Yesterday the internet was astorm with vitriol directed firmly at mobile darling Path, the life journal app for Android and iPhone designed to make it easy to share quickly with your closest friends.

The upshot is that, in order to facilitate the automatic and immediate ability to find people in your contact list across the budding network, that list in its entirety is uploaded to Path’s servers as a .plist file in plain text, with no apparent encryption.

This is not the first time such scorn has been aimed at a company for surreptitiously defying not only industry convention but Apple’s policy of not transmitting sensitive user data without a user’s consent. In the latest Path update for Android, the company added an opt-in feature for friend suggestions by updating the permissions necessary to use the app. Company CEO Dave Morin claims similar changes are coming to the next iPhone update.

Naturally, users and non-users alike are furious. But such accusations have been heaped on a small app development team before. In November 2010, when Kik Messenger was proliferating like algae, it came under fire for suggesting other users across its network by uploading a local copy of a person’s contact list to its servers. But that was part of its magic: with no local input, friends just “showed up,” ready to chat. How else could this have happened if not by uploading some private information?
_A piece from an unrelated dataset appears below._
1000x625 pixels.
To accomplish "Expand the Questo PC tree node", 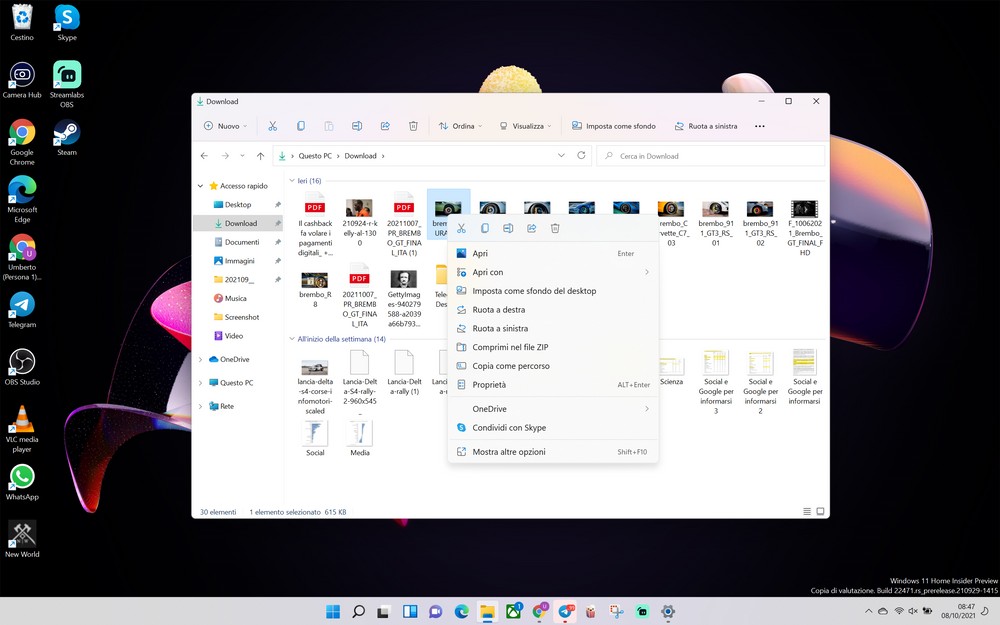I will click(201, 383).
At the time, Kik’s CEO Ted Livingston went onto Quora to say, “As part of the Kik service, we suggest people you “may know” who are already on Kik. We do this by doing a one time scan of your address book to see if there is anyone already on Kik. Nothing is ever shared or stored (we need to update our privacy policy!)” Indeed, the subsequent changes to Kik (an opt-in for address book matching) has been met with reproachful acceptance, but the fervour has died down.
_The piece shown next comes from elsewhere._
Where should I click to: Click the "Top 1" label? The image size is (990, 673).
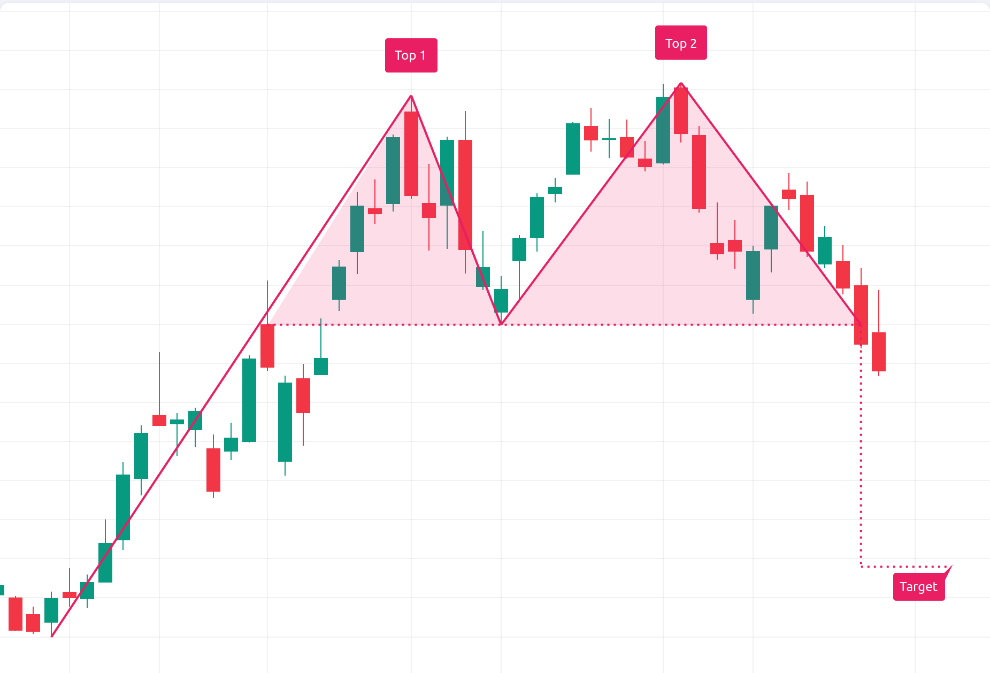411,55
Arguably, Path is in a similar position. There is no doubt that they are not using this data maliciously; it is unlikely anyone is even looking at it. But now that the knowledge is out there, such information would be a prime target for hackers. That dire conclusion aside, the fact that Path did all this without our consent is reproachful.
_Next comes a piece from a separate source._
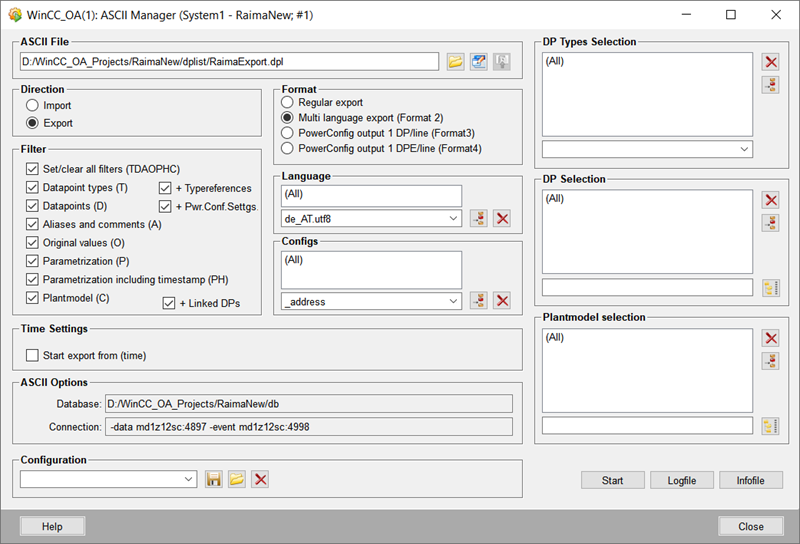Image resolution: width=800 pixels, height=544 pixels.
Task: Click add icon next to _address dropdown
Action: coord(479,300)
Dave Morin has responded to the claim by apologizing, but also reinforcing that the service is necessary for frictionless sharing:

We actually think this is an important conversation and take this very seriously. We upload the address book to our servers in order to help the user find and connect to their friends and family on Path quickly and effeciently as well as to notify them when friends and family join Path. Nothing more. We believe that this type of friend finding & matching is important to the industry and that it is important that users clearly understand it, so we proactively rolled out an opt-in for this on our Android client a few weeks ago and are rolling out the opt-in for this in 2.0.6 of our iOS Client, pending App Store approval.

What’s absent in that statement is an explanation for why the feature was implemented in the initial release without a user’s consent. More importantly, it reinforces the practice in the industry, and begs the question: is convenience tantamount to forgoing privacy? We expose much of our life, and its sensitive data, every day on the web. Companies like Facebook and Google ostensibly provide our “anonymized” data to advertisers to better predict our buying patterns, much like telemarketers obtain our home phone numbers through questionable means.

If everyone stopped using Facebook tomorrow, or questioned Google’s integrity and logged out of their services for good, the industry would be no better, since those companies proved a method of targeted advertising that has worked. Moreover, as much as the brouhaha over Path’s indiscretions has alighted concerns over its, and similar services’ privacy, much of the population will not hear of it. If that is the case, what will we learn from this? Probably not much, except that Path can fix what’s broken and continue to use our sensitive data to make our lives more convenient.